San Diego Sees Strong Office Development, Steady Sales
Find out what’s driving this market’s top-performing metrics, according to Yardi Matrix.
The San Diego office market started 2026 on a strong note, with solid development and investment activity in the first two months of the year, according to Yardi Matrix.

Robust construction kept San Diego office space metro among the nation’s most active, driven by large life science projects that continue to fuel demand for lab space. Investments also held steady, building on 2025’s momentum.
At the same time, vacancy continued to rise above national levels, highlighting ongoing absorption challenges amid elevated asking rents. Meanwhile, coworking outperformed U.S. levels, underscoring growing demand as workplace strategies continue to evolve.
Large-scale projects keep San Diego on top
San Diego’s development pipeline included nearly 1.8 million square feet across eight projects at the end of February—representing 1.5 percent of existing stock. However, office completions amounted to just 169,750 square feet in the first two months of the year.

> Direction: In the San Diego office market article, how much office space was completed in the first two months of the year?

> Extracted data:

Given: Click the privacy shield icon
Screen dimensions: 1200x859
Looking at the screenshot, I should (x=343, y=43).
---
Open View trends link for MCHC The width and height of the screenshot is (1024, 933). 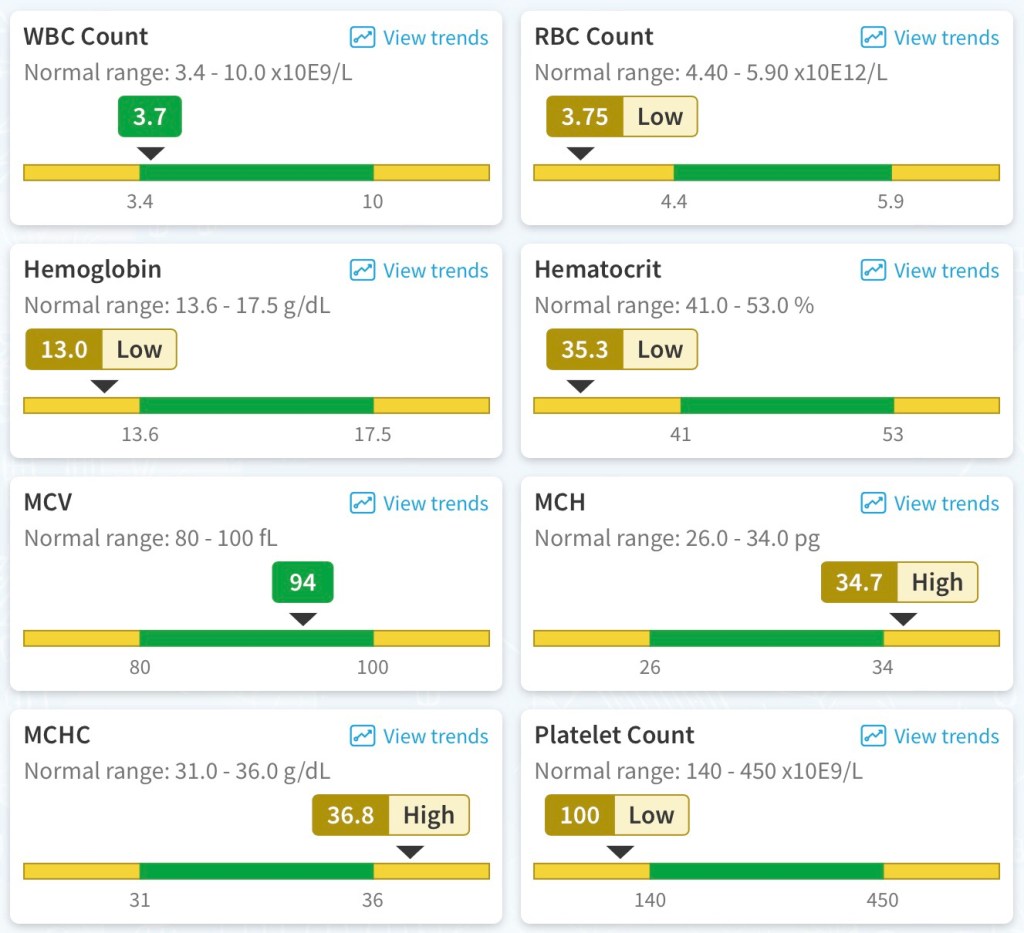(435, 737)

> Exercise result: 169,750 square feet.